Ultimately, it is important to realize that memory is an adaptation; we are, in fact, evolved to remember things! However, our brains must use relevancy to decide how to parse out the limited amount of attention it has at its disposal. Items are also more likely to be recalled when learned within a context that creates cues.

Dr. Miller also stressed the visual nature of most learning--while people may prefer particular modes of content delivery (audio, verbal, etc.), the idea of "learning styles," as I found out, has been largely debunked. Okay, so what does the field of applied memory tell us? In other words, how do we make our material memorable? Well...
  • Harness the "testing effect." Reading quizzes, repeatable quizzing, self-quizzing: forcing one to recall information helps build memory.
  • Space it out. Break information into smaller temporal chunks and include exercises that involve information retrieval between chunks of information. When material involves categorization or problem types, interleaving can be particularly effective.
  • Push powerful processing. Ask students to synthesize information and relate material to themselves. Visual diagrams, especially those that have audio and an interactive interface, can be especially powerful.
Dr. Miller demonstrated these principles with a simple request: draw a penny. Try it yourself. Suffice it to say, I was not able to recreate a U.S. penny on my pad of paper (I was able to produce a circle with a face and some of the correct words, though). Why? Do I need to know what a penny looks like? Nope. This knowledge is not relevant, so I've no reason to continuously look at a penny and remember what it looks like. So, I have never quizzed myself about it. There is also no context here--why does a penny look the way that it does? I've never been forced to synthesize the information about a penny. All that historical and political information would provide critical context.

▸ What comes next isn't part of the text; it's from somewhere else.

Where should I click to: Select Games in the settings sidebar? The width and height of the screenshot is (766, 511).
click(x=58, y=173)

An infographic entitled "How to remember (almost) anything" very nicely summarized the morning's session (see more details here):
  • Quiz, don't reread. Actively recall information rather than passively rereading it.
  • Visualize it. Associating information with sensations is memorable, and vision is a strong sensory cue for most people.
  • Structure it. Break information into parts and put related pieces into meaningful order or structure.
  • Give it meaning. Brains remember things that mean something to their owners. Before trying to remember something, make sure you understand it.
  • Relate it to yourself. Personal relevance makes things stick and allows you to draw on what is already known.
  • Create a cue. Find parts that are difficult to recall and link that piece of information to something that's more vivid.    
The second session revolved around thinking, motivation, and self-regulated learning. Having students "think" is, of course, what we as instructors want, but it is a skill that needs to be cultivated. What is more, we have to define what we mean by "thinking." This can be difficult, since it can manifest in a wide variety of ways, from problem solving and formal reasoning to critical thinking and analogical reasoning. Thinking can be difficult to develop, too, because it is often crowded out by content. The question, as Dr. Miller presented it, is: how do we balance thinking skills and content knowledge so that the complement each other?

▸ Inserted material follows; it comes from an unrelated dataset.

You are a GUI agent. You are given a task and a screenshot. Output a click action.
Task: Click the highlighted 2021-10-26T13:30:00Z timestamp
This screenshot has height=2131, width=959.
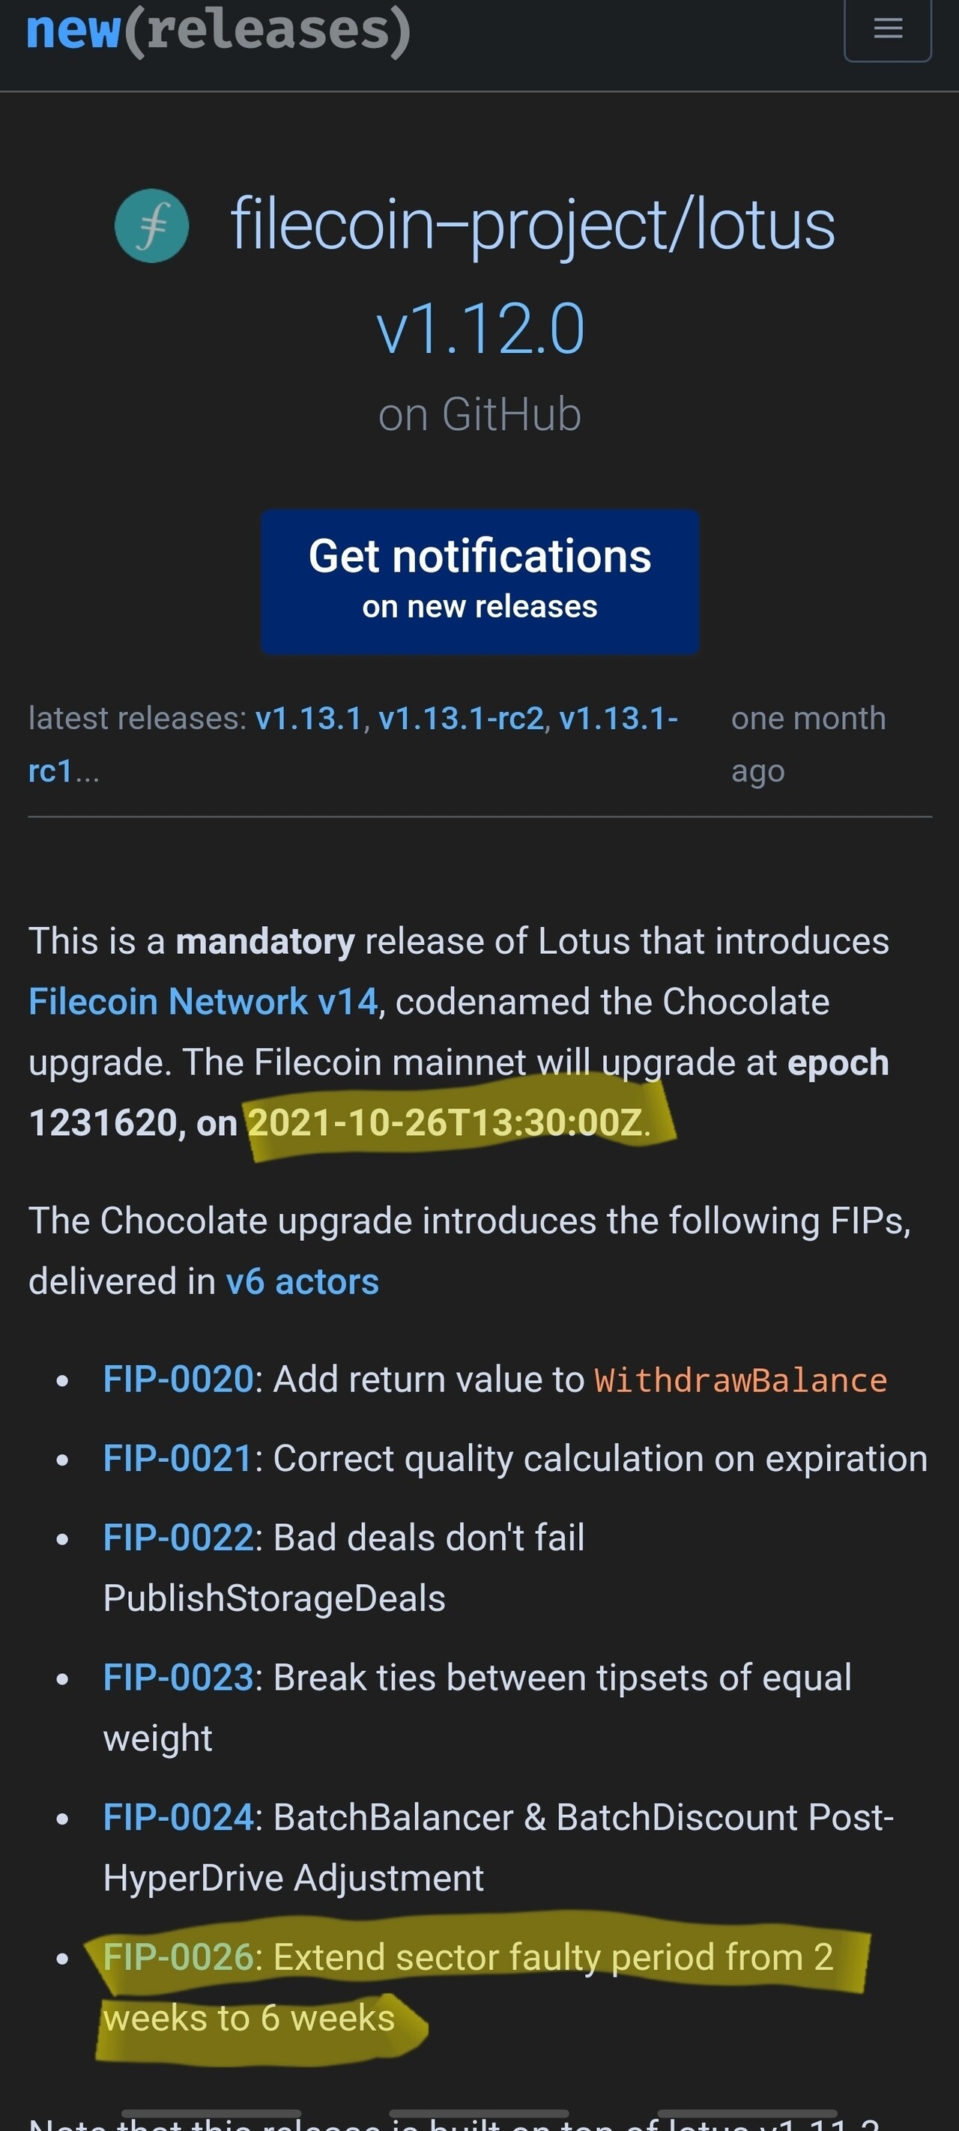(445, 1123)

This is what the literature tells us about thinking skills:
  • Thinking skills are context specific, so they do not transfer as well as we think they do. Better transfer of skills can be attained through repeated practice across--and this is key--varying examples. This taps into the deeper structure of a problem, which is something that novices have real difficulty with because, for them, everything matters. In other words, students are unable to distinguish between the unimportant details and the more meaningful framework of a problem. (Raise your hand if you've ever said "Don't worry about the details here. Pay more attention to the general principles." Well, there you go.)
  • Critical thinking is difficult to define and, thus, particularly tough to address. The barriers are myriad, and include a resistance to independent thinking and the fact that just because you can thinking critically doesn't mean that you will. Why? Well, it's hard! You have to be motivated to do hard things, so the problem requiring critical thinking must matter (back to relevance).     
Dr. Miller offered the following suggestions for producing thinkers:
  • When designing a specific activity or an entire course, think first about the specific skills you, as the instructor, want to cultivate. Align the course and its activities to those skills, which counters the tendency to focus exclusively on content.
  • Ensure that activities encourage transferability by creating lots of examples with different surface details.
  • Use scenarios like case studies, problem-based learning, role-playing, and faux "clients" to work with.

We were then asked to consider our own educational experience in college. What classes were we both interested in and motivated for? What about not interested but still highly motivated? Or perhaps interested but not motivated? There are typically four types of students:


The interest/motivation dynamic requires different approaches for different learners, and there are several approaches to the problem of motivation.
  • Classic incentive approaches. These incentives can come from the learner (intrinsic) or from the instructor/course/environment (extrinsic)
  • Self-determination theory. This approach revolves around the ideas of competence ("I'm good at this, so I can do it," or "I'm no good at this, so I just can't succeed"), relatedness (we're all in this together), and agency (there is some choice on the part of the learner).
  • Academic self-efficacy. This is the "You think you can do it, so you do it" approach. Imagine you offer someone $50,000 to prepare a presentation, in a single evening, on a topic that is completely alien to them. Most of us would say that this is quite simply not possible. No incentive, not even $50,000, can change one's motivation if they don't think the goal is possible.
  • Mindset. This is based on the now well-known work of Carol Dweck, who distinguishes between a "growth" mindset (intelligence is mutable, so one can become smarter through hard work) and a "fixed" mindset (intelligence is fixed and unchanging, so no amount of work will make one successful).
One interesting suggestion that Dr. Miller made was to borrow from game design. There is, in fact, an entire movement within pedagogy to "gamify" assignments and classes. Games are highly motivating, so I think there is something to be said about this approach. What is it about games that makes them so motivating that they are actually addictive? Well, for one thing, people often get "in the groove" while playing games (this is referred to more formally as flow in the psychology literature), which involves effortless control of one's creative abilities. Games also involve failure, which is also a key aspect of learning. With games, though, the stakes are lower because one can quickly restart, learn from mistakes, and use multiple attempts. Games also have a sense of mission and a narrative, which creates user investment in the outcome. Perhaps our assignments can be designed with these tenets in mind. In particular, assignments and courses should tell learners why they are completing tasks and involve frequent low-stakes assignments (this provides lots of feedback, makes it easier to accept, and learn from, failure, and permits the slow advance toward a larger goal).

The UTLC also provided several sessions for online course design and implementation, including difficult-to-implement tasks like group work. Overall, this was a wonderful symposium.